Three Situations When Our Brain Works Against Us

Our brain is out to get us! When we have to make critical decisions under uncertainty, it uses inappropriate mental shortcuts instead of solid reasoning. And we are not even aware that this is happening.

Brain Fooling Us

Example.

A software vendor describes their product and points out several benefits that they think are especially relevant to you. They give examples of some companies who bought their product. They give you prices for various volumes or tiers. The decision you need to make: should you buy this?

Making the decision requires estimating several unknowns, in a series of steps:

How likely is your company to significantly benefit from the product? This would determine whether the product is worth investigating further.
How frequent are the various use cases for the product in your company? This would determine what use cases to investigate first—the most frequent ones (it’s too much effort to investigate all).
What is the likely benefit in dollar value? You estimate the likely benefit of the product for an instance of each use case you investigated.

You could stop at any of the steps. If you made it through, you compare the total estimated benefit to the known cost, and make a go or no-go decision.

Nicely done!

Oh wait… The above is a theoretical model. In reality, at every step of the process, you are estimating some unknowns, and if your estimates are wrong you will make the wrong decision: you will either overypay by buying the product, or miss an opportunity by not buying it.

Mental Shorcuts.

All the previous questions are about probability. There are two ways of dealing with probability: intuition, and methodical reasoning. When faced with a problem that requires methodical reasoning to solve, our brain fools us and uses intuition instead. Specifically, it replaces:

The harder problem of “how likely?” with the easier “how similar?”. Instead of anwering, “How likely is my company to belong to the set of companies that could benefit from the product?”, our brain asks, “How similar is my company to the stereotype of companies benefiting from the product?”. Unfortunately, your company might be quite different from the stereotype of the product’s users but still have a great need for the product.
The harder problem of “how frequent?” with the easier “how easy to recall?” Instead of answering, “How common are the use cases of the product?” our brain asks “How easily can I remember instances of these use cases?” Chances are, unless you are intimately familiar with the product’s use cases, you likely have encountered the use cases infrequently or not at all, and you don’t know the true frequency.
The harder problem of “how much?” with the easier “pick an arbitrary number that we can relate to; now adjust up/down—does it feel about right?”.

These mental shortcuts are evolutionarily adaptive mechanisms that helped our ancestors survive in a hostile world. They helped our ancestors make decisions quickly, when a slow decision was worse than a sub-optimal decision.

Imagine a pre-historic human foraging for fruits in a forst, and trying to methodically compute the probability that the rustling in the trees is a lion or something harmless. Yup, that human got eaten one day while he/she was still calculating.

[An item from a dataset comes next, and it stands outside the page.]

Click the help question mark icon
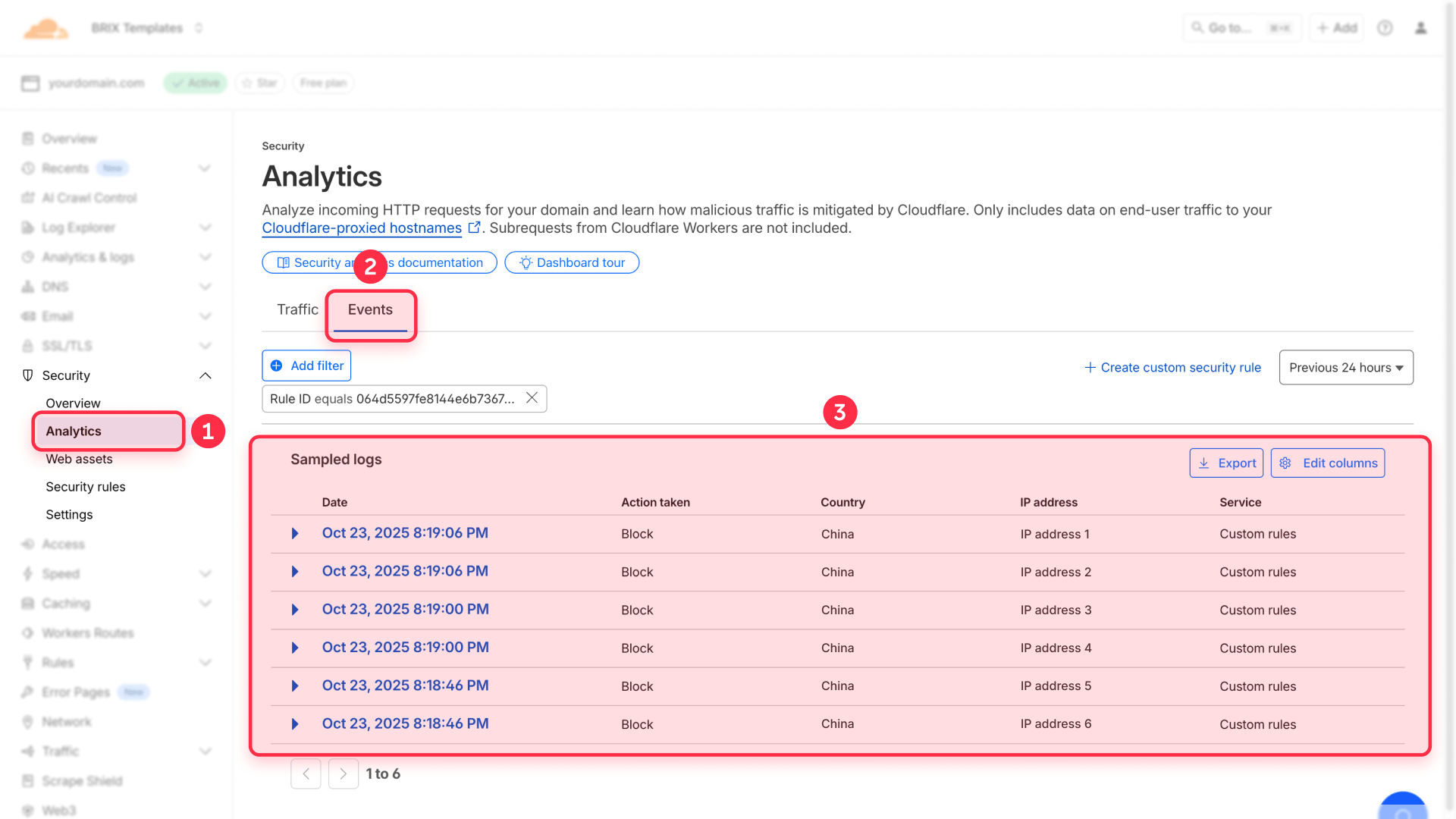This screenshot has height=819, width=1456. coord(1385,27)
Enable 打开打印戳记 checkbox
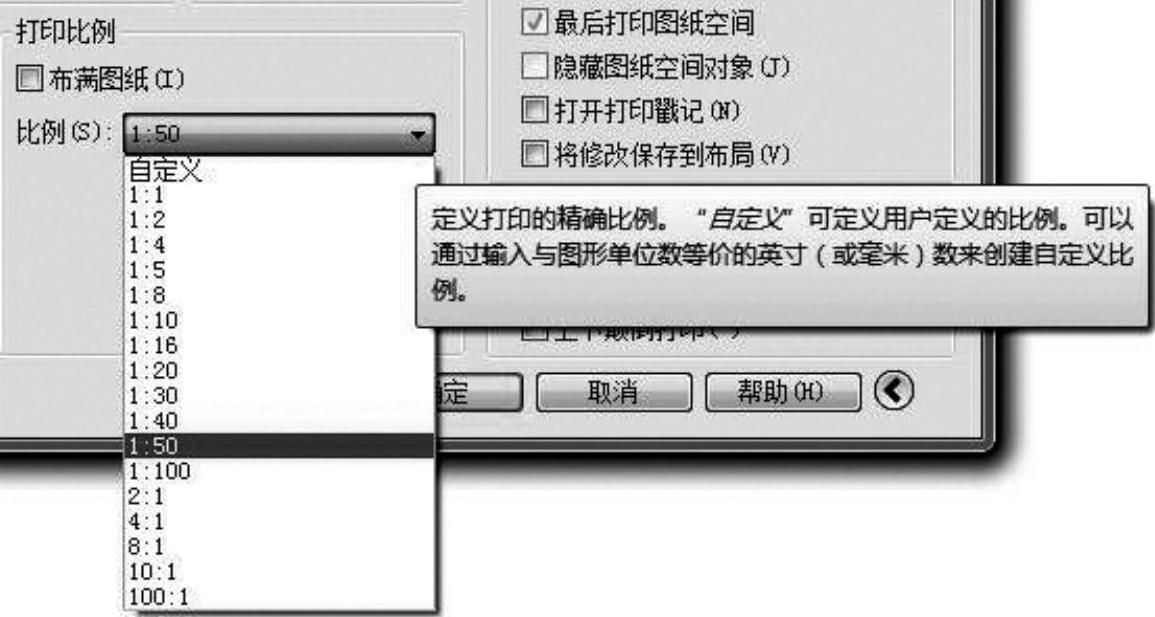 535,110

Our ancestors were the ones who did not compute probabilities laboriously but instead used heuristics: I remember someone was eaten by a lion 2 days ago; that lion might be around—let’s run away.

In the modern world, few decisions require making life-and-death decisions in seconds or minutes. We can take the time to think things through, but our brain does not want to do that.

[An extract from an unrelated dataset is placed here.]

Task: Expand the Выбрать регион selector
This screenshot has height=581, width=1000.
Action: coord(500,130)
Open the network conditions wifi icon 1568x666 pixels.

Decision Making Process Model

All models are wrong. Some are useful. —Everybody

The model below introduces the key aspects of the process of decision making that are relevant to this discussion.

A Model of Decision Making

In this model, the process of decision making is:

We imagine a desired state.
We observe the current reality.
We do a lot of thinking.
We identify the gap.
We imagine ways we could reduce the gap.
We arrive at some options. For each option, there are attributes whose values we know (“facts”) and attributes whose values we don’t (“unknowns”).
For each unknown, we attempt to estimate it.
The resulting estimates replace the unknowns.
We use a decision algorithm to compute the desirability of each option using the values of its attributes. The algorithm usually is filter-and-rank, guided by some evaluation criteria.
We choose the top ranked option and implement it.
Our actions affect reality.
If we didn’t choose the best option, we are not as close to the desired state as we wanted. This is risk.

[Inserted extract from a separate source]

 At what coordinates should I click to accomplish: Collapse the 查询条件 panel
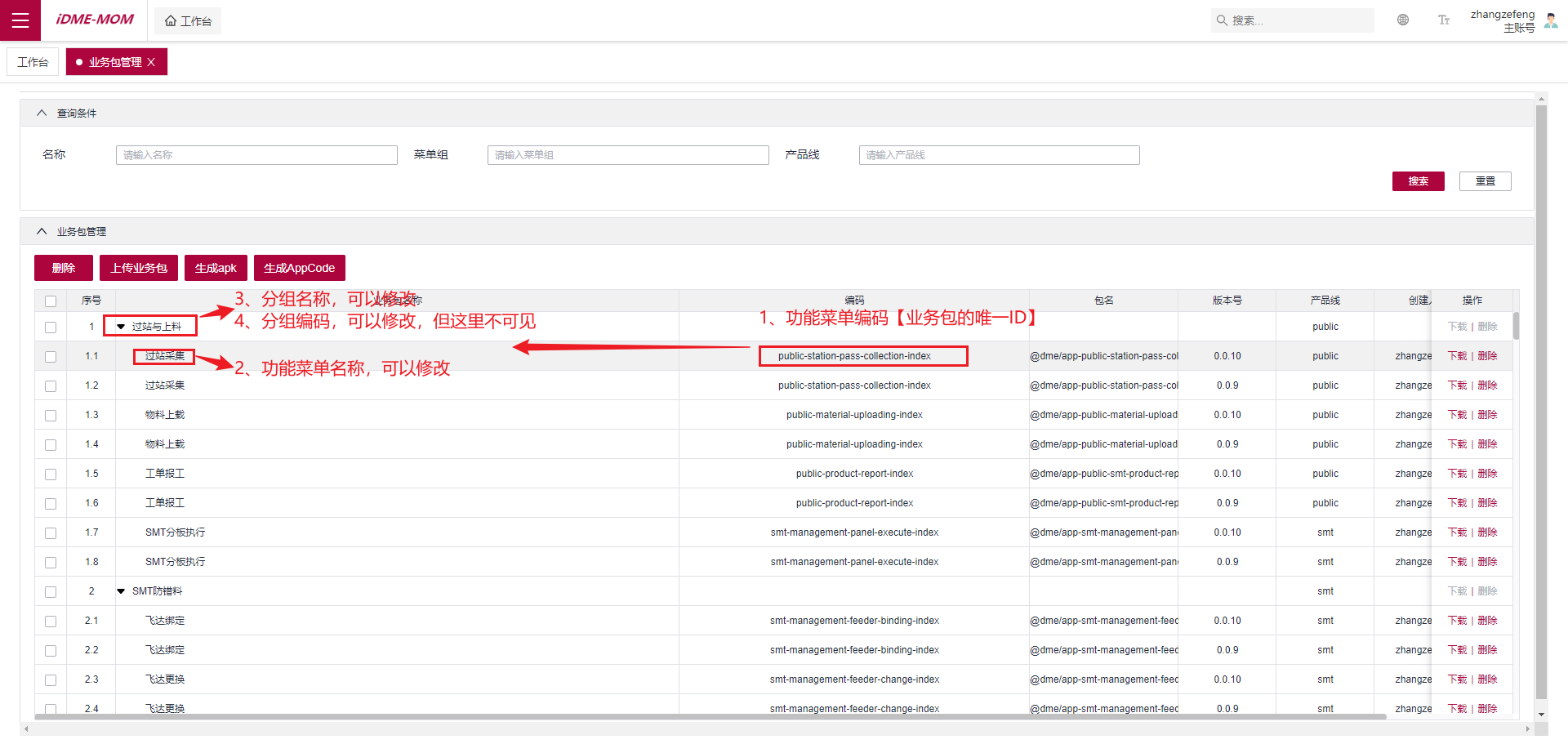click(42, 114)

Risk can occur due to flaws at any step of the process. I want to focus on the steps that require estimation.

Defining Risk

Conceptually, there is an objective best option, but we don’t know which one it is because of unknowns.

If we had all the necessary facts with no unknowns, we would be able to deterministically compute the gain and cost of each option.

We usually can’t eliminate all the unknowns. The best we can do is to make an estimate for each unknown. This leads to an estimated gain and cost of each option.

If we make an incorrect estimate, our decision algorithm may pick the non-optimal option. Choosing the non-optimal option means we may incur more cost for less gain, compared to the optimal option. Let’s call the difference between the chosen option and the optional option the negative impact.

Let’s define risk of an option as: the probability of choosing that option, times the negative impact of choosing that option.

The overall risk is simply the sum of the risks of each option.

Estimation and Heuristics

Most estimation problems boil down to:

Likelihood. How likely is object α to belong to the class A?
Frequency. Does A occur more frequently than B?
Value. What is the likely value of α? (More precisely, what is the range of values α could have with probability p?)

Once the problem statement has been identified, a range of methods ranging from back-of-the-envelope to tools-and-number-crunching can be applied.

To get an idea of the available methods, see:

Selecting the right method requires that we define the estimation problem correctly. And therein lies a big problem: our brain does not let us see the estimation problem for what it really is.

System 1 and System 2

There is much research supporting the idea that our brains use two entirely different processes for solving problems, called System 1 and System 2.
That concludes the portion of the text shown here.